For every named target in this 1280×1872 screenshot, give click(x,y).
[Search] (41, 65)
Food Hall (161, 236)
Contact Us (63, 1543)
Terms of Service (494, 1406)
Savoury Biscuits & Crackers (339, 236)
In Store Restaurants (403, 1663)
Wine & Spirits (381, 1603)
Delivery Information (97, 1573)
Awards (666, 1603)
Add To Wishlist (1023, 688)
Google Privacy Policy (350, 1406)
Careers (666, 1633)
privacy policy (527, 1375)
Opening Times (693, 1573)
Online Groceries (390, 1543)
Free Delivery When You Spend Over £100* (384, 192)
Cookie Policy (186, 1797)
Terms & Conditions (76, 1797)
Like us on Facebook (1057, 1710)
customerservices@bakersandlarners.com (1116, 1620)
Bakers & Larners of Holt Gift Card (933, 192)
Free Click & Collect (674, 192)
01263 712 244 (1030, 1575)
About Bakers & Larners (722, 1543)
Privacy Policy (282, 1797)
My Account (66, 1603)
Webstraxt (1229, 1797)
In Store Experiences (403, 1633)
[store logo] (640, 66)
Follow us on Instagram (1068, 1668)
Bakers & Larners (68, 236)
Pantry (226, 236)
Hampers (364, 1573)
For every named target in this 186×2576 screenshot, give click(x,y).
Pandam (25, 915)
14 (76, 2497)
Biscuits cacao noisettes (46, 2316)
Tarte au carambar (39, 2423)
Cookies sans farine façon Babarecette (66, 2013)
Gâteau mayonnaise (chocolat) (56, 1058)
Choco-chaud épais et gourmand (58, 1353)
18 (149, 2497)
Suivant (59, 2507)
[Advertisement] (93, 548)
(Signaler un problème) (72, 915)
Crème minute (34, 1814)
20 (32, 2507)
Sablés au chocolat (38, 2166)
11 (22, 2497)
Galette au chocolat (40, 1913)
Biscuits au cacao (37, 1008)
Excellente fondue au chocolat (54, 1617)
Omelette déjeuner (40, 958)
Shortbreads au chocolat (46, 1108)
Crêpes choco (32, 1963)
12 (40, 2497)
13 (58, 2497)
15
^^^^
Transcribe every entry exactly, omitting nothing.

**COMPLETED TASK:**
For every named target in this 1280×1872 screenshot, give click(x,y).
[Search] (41, 65)
Food Hall (161, 236)
Contact Us (63, 1543)
Terms of Service (494, 1406)
Savoury Biscuits & Crackers (339, 236)
In Store Restaurants (403, 1663)
Wine & Spirits (381, 1603)
Delivery Information (97, 1573)
Awards (666, 1603)
Add To Wishlist (1023, 688)
Google Privacy Policy (350, 1406)
Careers (666, 1633)
privacy policy (527, 1375)
Opening Times (693, 1573)
Online Groceries (390, 1543)
Free Delivery When You Spend Over £100* (384, 192)
Cookie Policy (186, 1797)
Terms & Conditions (76, 1797)
Like us on Facebook (1057, 1710)
customerservices@bakersandlarners.com (1116, 1620)
Bakers & Larners of Holt Gift Card (933, 192)
Free Click & Collect (674, 192)
01263 712 244 (1030, 1575)
About Bakers & Larners (722, 1543)
Privacy Policy (282, 1797)
My Account (66, 1603)
Webstraxt (1229, 1797)
In Store Experiences (403, 1633)
[store logo] (640, 66)
Follow us on Instagram (1068, 1668)
Bakers & Larners (68, 236)
Pantry (226, 236)
Hampers (364, 1573)
For every named target in this 186×2576 screenshot, give click(x,y).
Pandam (25, 915)
14 (76, 2497)
Biscuits cacao noisettes (46, 2316)
Tarte au carambar (39, 2423)
Cookies sans farine façon Babarecette (66, 2013)
Gâteau mayonnaise (chocolat) (56, 1058)
Choco-chaud épais et gourmand (58, 1353)
18 (149, 2497)
Suivant (59, 2507)
[Advertisement] (93, 548)
(Signaler un problème) (72, 915)
Crème minute (34, 1814)
20 (32, 2507)
Sablés au chocolat (38, 2166)
11 (22, 2497)
Galette au chocolat (40, 1913)
Biscuits au cacao (37, 1008)
Excellente fondue au chocolat (54, 1617)
Omelette déjeuner (40, 958)
Shortbreads au chocolat (46, 1108)
Crêpes choco (32, 1963)
12 (40, 2497)
13 (58, 2497)
15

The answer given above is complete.